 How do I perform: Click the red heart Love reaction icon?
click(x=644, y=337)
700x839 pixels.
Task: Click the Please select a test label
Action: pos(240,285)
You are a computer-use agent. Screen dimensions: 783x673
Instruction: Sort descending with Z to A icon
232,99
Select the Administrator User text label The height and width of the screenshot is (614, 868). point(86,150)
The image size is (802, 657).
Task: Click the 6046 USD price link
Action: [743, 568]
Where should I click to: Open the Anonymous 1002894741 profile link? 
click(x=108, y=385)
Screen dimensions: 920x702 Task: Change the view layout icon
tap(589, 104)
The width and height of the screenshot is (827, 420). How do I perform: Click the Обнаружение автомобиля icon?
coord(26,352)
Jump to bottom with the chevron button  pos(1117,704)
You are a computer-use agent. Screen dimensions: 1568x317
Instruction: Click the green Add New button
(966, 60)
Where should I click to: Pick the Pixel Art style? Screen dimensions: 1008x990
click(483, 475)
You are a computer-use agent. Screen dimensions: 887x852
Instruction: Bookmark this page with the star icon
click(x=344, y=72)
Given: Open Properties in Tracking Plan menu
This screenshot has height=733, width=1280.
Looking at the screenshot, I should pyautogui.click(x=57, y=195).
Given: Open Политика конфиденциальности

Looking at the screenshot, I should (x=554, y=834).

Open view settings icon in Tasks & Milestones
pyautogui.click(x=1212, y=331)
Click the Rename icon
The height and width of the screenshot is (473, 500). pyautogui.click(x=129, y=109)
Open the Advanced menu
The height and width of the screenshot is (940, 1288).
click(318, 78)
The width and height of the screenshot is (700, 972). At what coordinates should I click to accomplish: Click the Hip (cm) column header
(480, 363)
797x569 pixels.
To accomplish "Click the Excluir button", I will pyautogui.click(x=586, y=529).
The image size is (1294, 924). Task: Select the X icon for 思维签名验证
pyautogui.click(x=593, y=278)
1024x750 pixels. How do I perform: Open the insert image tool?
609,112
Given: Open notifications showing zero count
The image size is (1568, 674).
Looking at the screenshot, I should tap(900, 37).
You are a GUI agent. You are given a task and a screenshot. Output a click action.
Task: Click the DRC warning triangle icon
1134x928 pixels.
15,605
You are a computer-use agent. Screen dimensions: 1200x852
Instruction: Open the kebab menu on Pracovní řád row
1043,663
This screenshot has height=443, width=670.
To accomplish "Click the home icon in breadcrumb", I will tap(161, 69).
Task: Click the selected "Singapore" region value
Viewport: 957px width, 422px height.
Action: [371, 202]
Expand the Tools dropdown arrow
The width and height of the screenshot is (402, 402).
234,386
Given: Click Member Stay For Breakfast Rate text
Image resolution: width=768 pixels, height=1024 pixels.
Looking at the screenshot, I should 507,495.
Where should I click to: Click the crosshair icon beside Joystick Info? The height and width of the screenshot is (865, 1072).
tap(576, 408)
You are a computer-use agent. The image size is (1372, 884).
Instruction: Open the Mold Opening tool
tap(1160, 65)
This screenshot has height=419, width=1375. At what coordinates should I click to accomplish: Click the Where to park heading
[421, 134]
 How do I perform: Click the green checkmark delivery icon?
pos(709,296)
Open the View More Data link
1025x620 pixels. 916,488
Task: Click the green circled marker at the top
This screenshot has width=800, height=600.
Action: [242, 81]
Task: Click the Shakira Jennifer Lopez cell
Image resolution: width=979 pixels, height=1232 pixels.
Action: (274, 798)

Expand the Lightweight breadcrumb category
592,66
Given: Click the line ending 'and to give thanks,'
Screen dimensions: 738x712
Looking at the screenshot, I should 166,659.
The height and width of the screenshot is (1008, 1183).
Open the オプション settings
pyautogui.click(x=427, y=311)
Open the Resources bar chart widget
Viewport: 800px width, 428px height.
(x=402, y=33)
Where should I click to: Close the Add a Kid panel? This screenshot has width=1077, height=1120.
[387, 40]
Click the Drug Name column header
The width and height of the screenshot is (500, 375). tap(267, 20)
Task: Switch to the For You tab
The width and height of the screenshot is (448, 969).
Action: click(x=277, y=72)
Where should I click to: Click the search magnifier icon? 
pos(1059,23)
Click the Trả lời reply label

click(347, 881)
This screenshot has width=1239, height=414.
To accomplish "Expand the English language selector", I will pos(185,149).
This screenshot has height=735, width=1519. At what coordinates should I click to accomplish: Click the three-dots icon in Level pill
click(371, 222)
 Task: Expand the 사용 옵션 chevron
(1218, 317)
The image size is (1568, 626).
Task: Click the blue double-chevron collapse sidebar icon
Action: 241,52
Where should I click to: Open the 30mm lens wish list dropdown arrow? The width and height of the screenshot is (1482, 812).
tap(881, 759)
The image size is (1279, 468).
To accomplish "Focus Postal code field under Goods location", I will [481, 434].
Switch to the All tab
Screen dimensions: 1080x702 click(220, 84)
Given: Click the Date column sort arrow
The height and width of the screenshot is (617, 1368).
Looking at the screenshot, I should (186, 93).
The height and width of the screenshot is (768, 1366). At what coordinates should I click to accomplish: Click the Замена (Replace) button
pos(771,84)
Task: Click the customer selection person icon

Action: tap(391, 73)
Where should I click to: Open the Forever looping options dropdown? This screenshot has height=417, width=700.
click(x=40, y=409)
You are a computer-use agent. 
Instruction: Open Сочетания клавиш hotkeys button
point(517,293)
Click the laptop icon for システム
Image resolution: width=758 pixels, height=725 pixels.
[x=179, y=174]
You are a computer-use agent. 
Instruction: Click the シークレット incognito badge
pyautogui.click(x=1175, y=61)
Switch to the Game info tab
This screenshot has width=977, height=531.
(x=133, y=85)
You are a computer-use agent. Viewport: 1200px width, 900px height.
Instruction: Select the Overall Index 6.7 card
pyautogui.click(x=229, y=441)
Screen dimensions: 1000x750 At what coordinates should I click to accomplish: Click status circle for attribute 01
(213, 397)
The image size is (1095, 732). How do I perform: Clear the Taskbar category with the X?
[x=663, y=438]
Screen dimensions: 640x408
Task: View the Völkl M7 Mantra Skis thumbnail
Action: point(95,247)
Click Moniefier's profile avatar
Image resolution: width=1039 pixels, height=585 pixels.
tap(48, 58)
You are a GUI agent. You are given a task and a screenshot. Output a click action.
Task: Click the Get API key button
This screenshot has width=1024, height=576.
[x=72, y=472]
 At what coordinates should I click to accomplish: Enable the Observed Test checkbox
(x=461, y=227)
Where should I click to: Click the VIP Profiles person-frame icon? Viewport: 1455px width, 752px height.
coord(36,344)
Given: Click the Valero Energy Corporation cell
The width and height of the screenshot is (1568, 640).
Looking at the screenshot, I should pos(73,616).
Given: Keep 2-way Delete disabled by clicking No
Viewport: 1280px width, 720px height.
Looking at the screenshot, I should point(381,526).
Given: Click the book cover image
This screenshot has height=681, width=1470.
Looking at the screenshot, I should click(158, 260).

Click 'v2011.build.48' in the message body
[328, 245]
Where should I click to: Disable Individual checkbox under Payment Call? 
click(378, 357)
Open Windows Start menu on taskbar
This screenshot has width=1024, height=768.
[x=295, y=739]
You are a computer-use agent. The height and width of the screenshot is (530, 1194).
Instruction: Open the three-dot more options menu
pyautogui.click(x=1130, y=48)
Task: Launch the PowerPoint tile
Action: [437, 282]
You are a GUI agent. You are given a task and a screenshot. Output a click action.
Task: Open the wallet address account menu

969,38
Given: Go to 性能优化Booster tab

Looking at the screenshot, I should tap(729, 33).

◇ ◇ ◇

=== Task instructions ===
Write out each line above with the word "computer".

=== Task response ===
You are a computer-use agent. Screen dimensions: 783x673
You are a computer-use agent. Screen dimensions: 1568x317
You are a computer-use agent. Screen dimensions: 887x852
You are a computer-use agent. Screen dimensions: 1200x852
You are a computer-use agent. The image size is (1372, 884).
You are a computer-use agent. 
You are a computer-use agent. 
You are a computer-use agent. Viewport: 1200px width, 900px height.
You are a computer-use agent. The height and width of the screenshot is (530, 1194).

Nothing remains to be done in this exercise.